AUFGABE: Aktualisiere die folgenden Daten, indem du jedes Vorkommen von "Viewport" durch "Display" ersetzt und alles Übrige unverändert übernimmst.

(Auszug aus einem Datensatz)
>>>

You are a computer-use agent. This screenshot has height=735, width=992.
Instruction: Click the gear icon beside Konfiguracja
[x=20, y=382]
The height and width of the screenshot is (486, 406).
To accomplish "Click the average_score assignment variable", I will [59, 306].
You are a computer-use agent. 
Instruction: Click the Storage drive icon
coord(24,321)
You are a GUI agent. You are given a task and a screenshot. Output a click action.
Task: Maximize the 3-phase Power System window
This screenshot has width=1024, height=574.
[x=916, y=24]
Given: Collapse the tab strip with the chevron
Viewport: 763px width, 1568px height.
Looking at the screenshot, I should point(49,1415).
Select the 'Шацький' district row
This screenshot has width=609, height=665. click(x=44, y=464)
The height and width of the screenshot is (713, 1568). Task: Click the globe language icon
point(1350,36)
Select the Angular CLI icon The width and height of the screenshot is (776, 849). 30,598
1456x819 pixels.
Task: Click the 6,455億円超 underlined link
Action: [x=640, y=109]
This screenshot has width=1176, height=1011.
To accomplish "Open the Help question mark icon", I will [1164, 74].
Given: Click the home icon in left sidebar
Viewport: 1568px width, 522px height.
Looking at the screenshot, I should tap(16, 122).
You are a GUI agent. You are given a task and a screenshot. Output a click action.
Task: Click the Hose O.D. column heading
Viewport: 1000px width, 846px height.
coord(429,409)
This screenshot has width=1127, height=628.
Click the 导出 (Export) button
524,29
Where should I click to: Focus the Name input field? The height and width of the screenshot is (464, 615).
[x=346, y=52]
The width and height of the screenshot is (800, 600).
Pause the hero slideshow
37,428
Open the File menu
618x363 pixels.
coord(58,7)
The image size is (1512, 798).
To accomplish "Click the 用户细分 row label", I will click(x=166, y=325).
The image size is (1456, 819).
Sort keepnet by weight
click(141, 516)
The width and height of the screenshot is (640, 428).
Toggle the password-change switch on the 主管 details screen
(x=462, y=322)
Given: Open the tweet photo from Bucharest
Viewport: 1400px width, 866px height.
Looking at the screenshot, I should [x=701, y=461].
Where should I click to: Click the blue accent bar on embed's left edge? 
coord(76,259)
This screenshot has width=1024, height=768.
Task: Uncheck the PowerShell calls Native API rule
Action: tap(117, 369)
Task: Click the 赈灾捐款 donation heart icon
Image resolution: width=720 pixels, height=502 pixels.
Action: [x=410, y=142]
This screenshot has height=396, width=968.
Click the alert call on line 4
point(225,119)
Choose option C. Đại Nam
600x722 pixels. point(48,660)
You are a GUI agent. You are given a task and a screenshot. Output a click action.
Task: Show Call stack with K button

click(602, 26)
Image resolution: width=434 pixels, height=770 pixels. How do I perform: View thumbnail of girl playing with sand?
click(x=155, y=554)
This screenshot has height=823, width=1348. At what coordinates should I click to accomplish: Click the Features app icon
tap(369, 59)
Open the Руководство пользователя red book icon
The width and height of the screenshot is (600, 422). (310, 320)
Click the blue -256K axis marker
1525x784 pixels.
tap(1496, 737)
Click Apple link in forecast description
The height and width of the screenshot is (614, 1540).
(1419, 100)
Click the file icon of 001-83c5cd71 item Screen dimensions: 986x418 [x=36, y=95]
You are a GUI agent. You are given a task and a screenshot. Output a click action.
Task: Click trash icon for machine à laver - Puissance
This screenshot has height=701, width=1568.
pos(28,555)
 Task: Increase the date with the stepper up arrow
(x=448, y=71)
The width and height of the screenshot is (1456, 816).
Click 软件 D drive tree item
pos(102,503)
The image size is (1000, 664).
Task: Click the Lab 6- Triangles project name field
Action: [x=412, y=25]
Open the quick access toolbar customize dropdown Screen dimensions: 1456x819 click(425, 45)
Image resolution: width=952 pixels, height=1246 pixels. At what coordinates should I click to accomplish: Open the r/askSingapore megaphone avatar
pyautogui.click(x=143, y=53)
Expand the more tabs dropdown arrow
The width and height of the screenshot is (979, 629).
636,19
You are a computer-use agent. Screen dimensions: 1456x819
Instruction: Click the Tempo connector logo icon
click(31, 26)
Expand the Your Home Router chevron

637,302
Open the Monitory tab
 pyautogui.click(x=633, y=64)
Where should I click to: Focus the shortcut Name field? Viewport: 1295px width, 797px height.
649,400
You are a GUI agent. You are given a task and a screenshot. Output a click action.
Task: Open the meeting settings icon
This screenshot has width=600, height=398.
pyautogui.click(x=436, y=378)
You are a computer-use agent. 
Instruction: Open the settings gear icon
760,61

<<<

RICHTIGE ANTWORT:
You are a computer-use agent. This screenshot has height=735, width=992.
Instruction: Click the gear icon beside Konfiguracja
[x=20, y=382]
The height and width of the screenshot is (486, 406).
To accomplish "Click the average_score assignment variable", I will [59, 306].
You are a computer-use agent. 
Instruction: Click the Storage drive icon
coord(24,321)
You are a GUI agent. You are given a task and a screenshot. Output a click action.
Task: Maximize the 3-phase Power System window
This screenshot has width=1024, height=574.
[x=916, y=24]
Given: Collapse the tab strip with the chevron
Display: 763px width, 1568px height.
Looking at the screenshot, I should point(49,1415).
Select the 'Шацький' district row
This screenshot has width=609, height=665. click(x=44, y=464)
The height and width of the screenshot is (713, 1568). Task: Click the globe language icon
point(1350,36)
Select the Angular CLI icon The width and height of the screenshot is (776, 849). 30,598
1456x819 pixels.
Task: Click the 6,455億円超 underlined link
Action: [x=640, y=109]
This screenshot has width=1176, height=1011.
To accomplish "Open the Help question mark icon", I will [1164, 74].
Given: Click the home icon in left sidebar
Display: 1568px width, 522px height.
Looking at the screenshot, I should tap(16, 122).
You are a GUI agent. You are given a task and a screenshot. Output a click action.
Task: Click the Hose O.D. column heading
Display: 1000px width, 846px height.
coord(429,409)
This screenshot has width=1127, height=628.
Click the 导出 (Export) button
524,29
Where should I click to: Focus the Name input field? The height and width of the screenshot is (464, 615).
[x=346, y=52]
The width and height of the screenshot is (800, 600).
Pause the hero slideshow
37,428
Open the File menu
618x363 pixels.
coord(58,7)
The image size is (1512, 798).
To accomplish "Click the 用户细分 row label", I will click(x=166, y=325).
The image size is (1456, 819).
Sort keepnet by weight
click(141, 516)
The width and height of the screenshot is (640, 428).
Toggle the password-change switch on the 主管 details screen
(x=462, y=322)
Given: Open the tweet photo from Bucharest
Display: 1400px width, 866px height.
Looking at the screenshot, I should [x=701, y=461].
Where should I click to: Click the blue accent bar on embed's left edge? 
coord(76,259)
This screenshot has width=1024, height=768.
Task: Uncheck the PowerShell calls Native API rule
Action: tap(117, 369)
Task: Click the 赈灾捐款 donation heart icon
Image resolution: width=720 pixels, height=502 pixels.
Action: [x=410, y=142]
This screenshot has height=396, width=968.
Click the alert call on line 4
point(225,119)
Choose option C. Đại Nam
600x722 pixels. point(48,660)
You are a GUI agent. You are given a task and a screenshot. Output a click action.
Task: Show Call stack with K button

click(602, 26)
Image resolution: width=434 pixels, height=770 pixels. How do I perform: View thumbnail of girl playing with sand?
click(x=155, y=554)
This screenshot has height=823, width=1348. At what coordinates should I click to accomplish: Click the Features app icon
tap(369, 59)
Open the Руководство пользователя red book icon
The width and height of the screenshot is (600, 422). (310, 320)
Click the blue -256K axis marker
1525x784 pixels.
tap(1496, 737)
Click Apple link in forecast description
The height and width of the screenshot is (614, 1540).
(1419, 100)
Click the file icon of 001-83c5cd71 item Screen dimensions: 986x418 [x=36, y=95]
You are a GUI agent. You are given a task and a screenshot. Output a click action.
Task: Click trash icon for machine à laver - Puissance
This screenshot has height=701, width=1568.
pos(28,555)
 Task: Increase the date with the stepper up arrow
(x=448, y=71)
The width and height of the screenshot is (1456, 816).
Click 软件 D drive tree item
pos(102,503)
The image size is (1000, 664).
Task: Click the Lab 6- Triangles project name field
Action: [x=412, y=25]
Open the quick access toolbar customize dropdown Screen dimensions: 1456x819 click(425, 45)
Image resolution: width=952 pixels, height=1246 pixels. At what coordinates should I click to accomplish: Open the r/askSingapore megaphone avatar
pyautogui.click(x=143, y=53)
Expand the more tabs dropdown arrow
The width and height of the screenshot is (979, 629).
636,19
You are a computer-use agent. Screen dimensions: 1456x819
Instruction: Click the Tempo connector logo icon
click(31, 26)
Expand the Your Home Router chevron

637,302
Open the Monitory tab
 pyautogui.click(x=633, y=64)
Where should I click to: Focus the shortcut Name field? Display: 1295px width, 797px height.
649,400
You are a GUI agent. You are given a task and a screenshot. Output a click action.
Task: Open the meeting settings icon
This screenshot has width=600, height=398.
pyautogui.click(x=436, y=378)
You are a computer-use agent. 
Instruction: Open the settings gear icon
760,61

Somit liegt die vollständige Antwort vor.